Ce matin à l’émission de Bazzo à Radio-Canada, la députée libérale Christine St-Pierre a du admettre qu’elle ne savait pas que Phillipe Couillard avait eu un compte bancaire dans un paradis fiscal huit ans durant. Elle l’a appris hier, grâce au travail journalistique. (Ce même travail journalistique qui a alerté les Québécois, à partir de 2010, de l’ampleur de la corruption qui a saisi le Québec sous l’administration libérale.)
Donc, elle ne savait pas. Les autres libéraux ne savaient pas non plus. Cette information aurait pourtant été extrêmement utile, il y a un an, lors de la course au leadership du PLQ. Le candidat Raymond Bachand, qui ne s’est pas gêné pour dire que les liens d’amitiés entre M. Couillard et l’escroc présumé Arthur Porter allait plomber la réputation de son adversaire, aurait usé de l’argument paradis-fiscal comme d’une massue.
Et le résultat du vote en aurait peut-être été changé. Nous ne le saurons jamais.
Nous sommes donc en présence d’un chef libéral qui savait, depuis le premier jour de son entrée en politique, que cette information allait nuire considérablement à sa réputation et à celle de son parti. Il a donc fait le choix, conscient, de la taire au cours de toutes ces années. A chaque étape, il s’est — c’est certain — posé la question de la divulgation volontaire de cette info, sans doute avec quelques proches conseillers. A chaque étape — c’est certain — il a fait le choix conscient de ne rien dire.
La mauvaise gestion du risque
Un autre choix était possible. Il aurait pu, dans une entrevue, très tôt dans sa vie de ministre, évoquer ce passé, au moment de son choix. Un mauvais moment à passer, un information négative à gérer, mais pas dans un moment de crise. C’aurait été le choix de la transparence intelligente.
Mais il a pris un risque. Il a joué. Il a parié que personne ne s’en apercevrait. S’il avait gagné, il était sauf.
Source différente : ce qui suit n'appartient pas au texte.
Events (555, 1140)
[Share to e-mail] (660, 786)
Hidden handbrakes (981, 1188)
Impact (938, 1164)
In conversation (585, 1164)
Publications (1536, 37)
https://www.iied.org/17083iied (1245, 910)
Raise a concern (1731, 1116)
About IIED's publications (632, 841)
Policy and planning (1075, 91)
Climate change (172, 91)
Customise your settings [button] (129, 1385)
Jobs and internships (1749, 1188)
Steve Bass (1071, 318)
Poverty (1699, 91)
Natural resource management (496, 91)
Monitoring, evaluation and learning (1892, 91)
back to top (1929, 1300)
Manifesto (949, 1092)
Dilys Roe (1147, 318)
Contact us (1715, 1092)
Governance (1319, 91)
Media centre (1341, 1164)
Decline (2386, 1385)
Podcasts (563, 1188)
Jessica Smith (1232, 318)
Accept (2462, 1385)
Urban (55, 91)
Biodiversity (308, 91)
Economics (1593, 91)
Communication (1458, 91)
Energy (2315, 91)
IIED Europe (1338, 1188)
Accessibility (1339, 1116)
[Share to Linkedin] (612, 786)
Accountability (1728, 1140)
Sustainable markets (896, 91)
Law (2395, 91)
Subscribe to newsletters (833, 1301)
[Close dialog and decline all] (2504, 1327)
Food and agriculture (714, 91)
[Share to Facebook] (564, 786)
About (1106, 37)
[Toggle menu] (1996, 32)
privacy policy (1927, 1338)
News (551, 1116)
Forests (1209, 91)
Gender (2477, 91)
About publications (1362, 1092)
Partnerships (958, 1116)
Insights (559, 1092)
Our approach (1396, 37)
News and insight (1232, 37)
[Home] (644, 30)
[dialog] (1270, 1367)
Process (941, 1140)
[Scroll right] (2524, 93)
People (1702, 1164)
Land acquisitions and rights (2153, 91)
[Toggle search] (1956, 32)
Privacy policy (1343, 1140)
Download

Lui et son parti. Mais s’il perdait, il savait que cette information pouvait surgir au plus mauvais moment, au moment cauchemar: à la veille d’un débat décisif pour une campagne électorale cruciale.
Cet épisode me rappelle mes années de journaliste à Washington. Lors de la campagne présidentielle de 1988, un certain Dan Quayle, Sénateur d’Indiana, avait été désigné candidat républicain à la vice-présidence. En quelques heures, les journalistes ont révélé qu’il avait usé d’influences en 1969 pour être exempté de servir au Vietnam, contrairement aux moins bien branchés de sa génération.
Répondant aux journalistes, Quayle a eu cette explication: « Si j’avais su en 1969 que je serais ici avec vous aujourd’hui [candidat à la vice-présidence], j’avoue que… » Il n’a pas complété sa phrase, mais on a compris son regret rétrospectif.
Alors la même question doit trotter dans la tête du chef libéral aujourd’hui. S’il avait su alors qu’il serait chef du PLQ et que l’information allait l’empoisonner la veille d’un débat, il n’aurait pas mis son argent dans un paradis fiscal.
Question bien traduite par l’ex-ministre libérale Liza Frulla, tentant de défendre l’homme du Paradis fiscal: « Est-ce qu’en 2000 il savait qu’il était pour se présenter comme Premier ministre? »
S’il avait su, ministre, que l’information allait sortir au mauvais moment, il aurait fait preuve de transparence.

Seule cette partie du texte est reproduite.